◆ Exercise input

## start

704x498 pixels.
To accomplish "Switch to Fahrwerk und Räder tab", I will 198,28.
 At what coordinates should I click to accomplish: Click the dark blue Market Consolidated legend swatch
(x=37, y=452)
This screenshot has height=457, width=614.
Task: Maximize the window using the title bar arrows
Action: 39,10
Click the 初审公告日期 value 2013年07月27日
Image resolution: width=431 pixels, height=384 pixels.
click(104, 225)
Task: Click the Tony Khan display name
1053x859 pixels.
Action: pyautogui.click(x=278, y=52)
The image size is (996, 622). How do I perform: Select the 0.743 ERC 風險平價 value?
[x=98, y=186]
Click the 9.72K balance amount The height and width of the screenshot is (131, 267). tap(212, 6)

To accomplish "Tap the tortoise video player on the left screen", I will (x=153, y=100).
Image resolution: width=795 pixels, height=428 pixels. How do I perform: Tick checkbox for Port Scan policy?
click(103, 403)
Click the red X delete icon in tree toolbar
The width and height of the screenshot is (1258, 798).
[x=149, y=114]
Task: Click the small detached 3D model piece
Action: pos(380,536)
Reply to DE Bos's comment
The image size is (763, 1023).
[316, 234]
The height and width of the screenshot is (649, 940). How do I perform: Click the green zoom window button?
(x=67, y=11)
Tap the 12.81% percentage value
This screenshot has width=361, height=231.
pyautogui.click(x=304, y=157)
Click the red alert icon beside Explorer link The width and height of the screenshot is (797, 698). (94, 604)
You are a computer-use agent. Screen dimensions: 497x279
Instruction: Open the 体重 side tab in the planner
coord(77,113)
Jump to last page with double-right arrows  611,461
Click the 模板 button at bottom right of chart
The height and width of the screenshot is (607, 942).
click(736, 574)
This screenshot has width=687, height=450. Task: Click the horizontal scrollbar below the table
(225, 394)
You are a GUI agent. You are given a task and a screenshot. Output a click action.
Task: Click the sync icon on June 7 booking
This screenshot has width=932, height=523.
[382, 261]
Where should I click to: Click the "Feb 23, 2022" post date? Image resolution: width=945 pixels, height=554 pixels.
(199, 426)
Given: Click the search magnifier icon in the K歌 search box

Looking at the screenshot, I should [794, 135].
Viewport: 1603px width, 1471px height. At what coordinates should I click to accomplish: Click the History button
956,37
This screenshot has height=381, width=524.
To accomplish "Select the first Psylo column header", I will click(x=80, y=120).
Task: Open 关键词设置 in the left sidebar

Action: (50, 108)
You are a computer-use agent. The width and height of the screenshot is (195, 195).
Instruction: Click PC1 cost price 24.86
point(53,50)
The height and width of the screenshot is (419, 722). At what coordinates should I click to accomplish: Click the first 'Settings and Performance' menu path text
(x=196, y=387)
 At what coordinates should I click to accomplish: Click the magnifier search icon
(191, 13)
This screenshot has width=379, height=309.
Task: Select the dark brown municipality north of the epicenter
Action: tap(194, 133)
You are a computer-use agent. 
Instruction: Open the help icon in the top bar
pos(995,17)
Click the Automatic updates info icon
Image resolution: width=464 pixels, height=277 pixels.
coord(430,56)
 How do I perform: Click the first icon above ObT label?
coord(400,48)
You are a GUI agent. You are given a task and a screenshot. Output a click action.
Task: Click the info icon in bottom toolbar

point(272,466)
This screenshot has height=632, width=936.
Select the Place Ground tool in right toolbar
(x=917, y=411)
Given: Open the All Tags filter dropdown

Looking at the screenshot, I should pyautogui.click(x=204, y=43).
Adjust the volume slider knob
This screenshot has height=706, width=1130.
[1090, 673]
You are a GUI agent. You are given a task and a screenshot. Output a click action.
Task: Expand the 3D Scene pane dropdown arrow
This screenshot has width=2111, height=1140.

## end

◆ Task details
Please copy the records without changes, everything from the line containing "Jump to last" down to the line containing "point(53,50)", both of those lines included.

◆ Written solution
Jump to last page with double-right arrows  611,461
Click the 模板 button at bottom right of chart
The height and width of the screenshot is (607, 942).
click(736, 574)
This screenshot has width=687, height=450. Task: Click the horizontal scrollbar below the table
(225, 394)
You are a GUI agent. You are given a task and a screenshot. Output a click action.
Task: Click the sync icon on June 7 booking
This screenshot has width=932, height=523.
[382, 261]
Where should I click to: Click the "Feb 23, 2022" post date? Image resolution: width=945 pixels, height=554 pixels.
(199, 426)
Given: Click the search magnifier icon in the K歌 search box

Looking at the screenshot, I should [794, 135].
Viewport: 1603px width, 1471px height. At what coordinates should I click to accomplish: Click the History button
956,37
This screenshot has height=381, width=524.
To accomplish "Select the first Psylo column header", I will click(x=80, y=120).
Task: Open 关键词设置 in the left sidebar

Action: (50, 108)
You are a computer-use agent. The width and height of the screenshot is (195, 195).
Instruction: Click PC1 cost price 24.86
point(53,50)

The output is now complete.